Dunlop was a former Dean of the Faculty of Arts and Sciences (1969–1973) and former Secretary of Labor in the Ford Administration (1975–1976). He returned to Harvard as the Lamont University Professor to teach at both the Business School and the John F. Kennedy School of Government.

==Directors==
Jason Furman and John A. Haigh currently serve as Director and Co-Director of the Mossavar-Rahmani Center for Business & Government.

=== Past Directors ===
- Winthrop Knowlton (1982–1987)
- John T. Dunlop (1987–1991)
- Richard Cavanagh (1991–1993)
- John P. White (1993–1995)
- Roger B. Porter (1995–2000)
- Ira Jackson (2000–2002)
- John Ruggie (2002–2008)
- Roger B. Porter (2008–2010)
- John Haigh (2011–present)
- Lawrence H. Summers (2011–2026)

==Research Areas and Programs==
Source:
===Achieving Shared & Sustainable Prosperity===
- Sustainability Science Program (SSP)
- Education Policy Program
- Growthpolicy
- Financial Sector Program
- Technology, Innovation and Regulation
- Harvard Kennedy School (HKS) Healthcare Policy Program
- Program on Science, Technology and Society (STS)
- Public Impact Analytics Science Lab (PIAS-Lab)
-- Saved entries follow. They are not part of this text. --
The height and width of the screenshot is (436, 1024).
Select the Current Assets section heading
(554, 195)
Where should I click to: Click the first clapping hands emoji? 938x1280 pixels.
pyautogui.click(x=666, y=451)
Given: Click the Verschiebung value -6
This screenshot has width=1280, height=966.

===Regulation, Energy, Environment and Technology===
- Regulatory Policy Program
- Harvard Climate Internship Program
- Harvard Environmental Economics Program (HEEP)
- Project on Climate Agreements
- Harvard Electricity Policy Group (HEPG)

====China, Asia and the Global Economic System====
- Rising Chinese Economic Power
- Trade and Negotiation Program
- Kansai Keizai Doyukai Program

===Exploring Capitalism and the Role of the Corporation===
- Corporate Responsibility Initiative
- Corporation, Governance and Public Policy

===Senior Fellows===
M-RCBG Senior Fellows contribute to understanding the evolving relationship between business and government. They are professionals from government and/or business who come to M-RCBG to address issues at the interface of the public and private sectors: regulation, corporate governance, and the role of government in the changing global economy. Senior fellows undertake independent research projects that culminate in a working paper, a journal article or, in rare cases, a book. They also offer study groups for Harvard students.

Every senior fellow is sponsored by a Harvard Kennedy School faculty member, and a committee of M-RCBG-affiliated faculty reviews applications, recommends fellows appointments and assigns faculty sponsors.

===Grossman Fellowship===
The Jerome H. Grossman M.D. Graduate Fellowship honors Dr. Jerome H. Grossman, whose career focused on strengthening health care delivery in the United States.